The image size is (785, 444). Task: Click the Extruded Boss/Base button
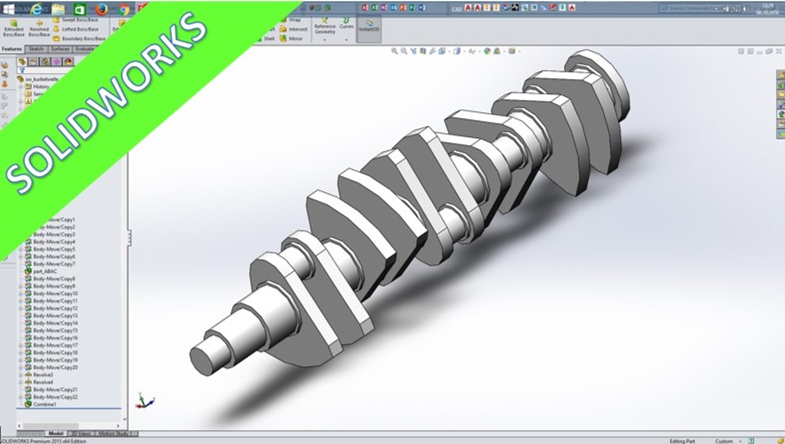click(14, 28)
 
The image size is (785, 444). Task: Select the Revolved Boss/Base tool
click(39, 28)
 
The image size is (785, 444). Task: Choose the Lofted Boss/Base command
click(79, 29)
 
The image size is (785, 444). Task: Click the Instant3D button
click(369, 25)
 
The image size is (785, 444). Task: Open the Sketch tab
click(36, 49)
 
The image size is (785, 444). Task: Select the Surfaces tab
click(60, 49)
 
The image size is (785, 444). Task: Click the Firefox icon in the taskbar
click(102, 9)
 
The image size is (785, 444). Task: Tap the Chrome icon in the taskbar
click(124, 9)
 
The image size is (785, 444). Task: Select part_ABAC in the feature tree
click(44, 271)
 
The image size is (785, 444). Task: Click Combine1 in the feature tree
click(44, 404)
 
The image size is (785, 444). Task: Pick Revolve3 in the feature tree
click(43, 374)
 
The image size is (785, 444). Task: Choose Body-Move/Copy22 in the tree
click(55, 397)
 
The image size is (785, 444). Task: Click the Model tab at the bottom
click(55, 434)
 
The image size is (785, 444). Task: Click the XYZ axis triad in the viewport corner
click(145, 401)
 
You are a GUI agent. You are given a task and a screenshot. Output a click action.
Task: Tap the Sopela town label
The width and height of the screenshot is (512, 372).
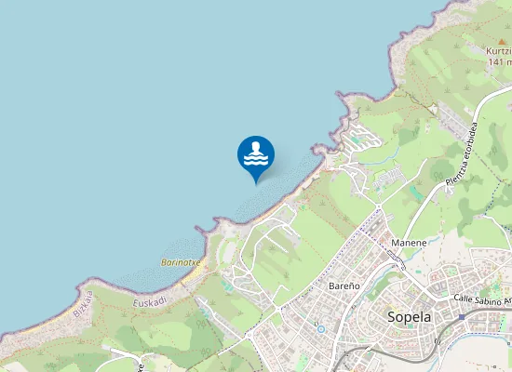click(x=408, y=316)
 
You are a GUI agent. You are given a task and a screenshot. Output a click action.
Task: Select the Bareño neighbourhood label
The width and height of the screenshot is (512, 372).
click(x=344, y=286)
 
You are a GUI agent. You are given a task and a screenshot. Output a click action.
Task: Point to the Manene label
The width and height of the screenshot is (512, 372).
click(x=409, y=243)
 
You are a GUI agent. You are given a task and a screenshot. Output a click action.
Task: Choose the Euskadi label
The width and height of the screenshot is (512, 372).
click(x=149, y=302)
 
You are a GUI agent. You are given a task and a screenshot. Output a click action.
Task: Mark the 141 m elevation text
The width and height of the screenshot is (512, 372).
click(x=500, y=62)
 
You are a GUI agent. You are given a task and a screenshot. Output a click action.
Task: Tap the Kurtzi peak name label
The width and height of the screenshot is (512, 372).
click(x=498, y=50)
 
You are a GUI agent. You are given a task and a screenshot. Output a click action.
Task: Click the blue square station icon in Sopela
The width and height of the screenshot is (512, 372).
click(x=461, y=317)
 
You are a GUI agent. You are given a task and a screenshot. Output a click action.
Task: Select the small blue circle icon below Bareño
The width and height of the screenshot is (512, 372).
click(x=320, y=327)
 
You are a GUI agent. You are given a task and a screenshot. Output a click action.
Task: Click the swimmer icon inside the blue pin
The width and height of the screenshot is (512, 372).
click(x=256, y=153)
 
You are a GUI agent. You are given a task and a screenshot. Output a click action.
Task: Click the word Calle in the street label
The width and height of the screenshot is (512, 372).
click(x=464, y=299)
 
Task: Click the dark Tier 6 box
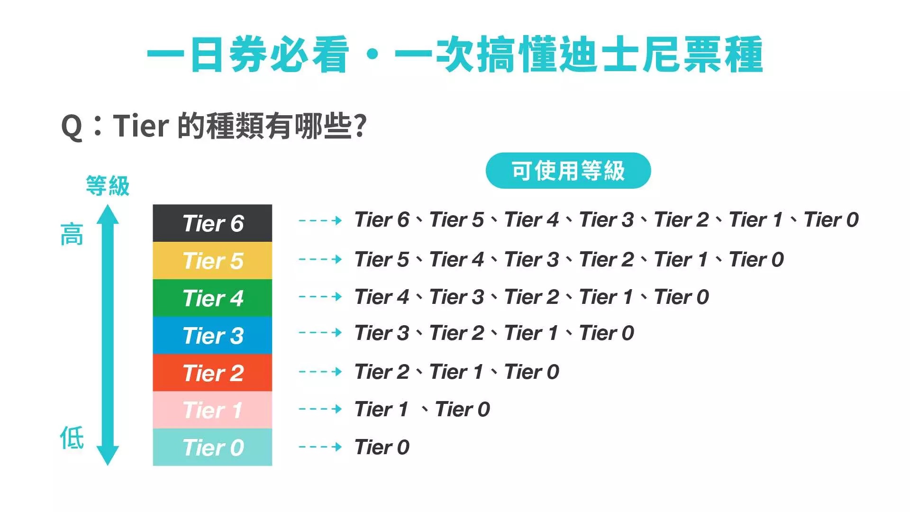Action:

* _What the task asks_: Rewrite the items starting at the line that contains "The image size is (785, 444). Task: Open" and ending at the line that contains "click(x=408, y=316)", replacing "feature tree" with "design tree" and keeping everything else unchanged; omit the pictures.

* _Answer below_:
The image size is (785, 444). Task: Open the Sketch tab
click(36, 49)
 
The image size is (785, 444). Task: Select the Surfaces tab
click(60, 49)
 
The image size is (785, 444). Task: Click the Firefox icon in the taskbar
click(102, 9)
 
The image size is (785, 444). Task: Tap the Chrome icon in the taskbar
click(124, 9)
 
The image size is (785, 444). Task: Select part_ABAC in the design tree
click(44, 271)
 
The image size is (785, 444). Task: Click Combine1 in the design tree
click(44, 404)
 
The image size is (785, 444). Task: Pick Revolve3 in the design tree
click(43, 374)
 
The image size is (785, 444). Task: Choose Body-Move/Copy22 in the tree
click(55, 397)
 
The image size is (785, 444). Task: Click the Model tab at the bottom
click(55, 434)
 
The image size is (785, 444). Task: Click the XYZ axis triad in the viewport corner
click(145, 401)
 
You are a GUI agent. You are given a task and a screenshot. Output a click action.
Task: Tap the Sopela town label
The width and height of the screenshot is (512, 372).
click(x=408, y=316)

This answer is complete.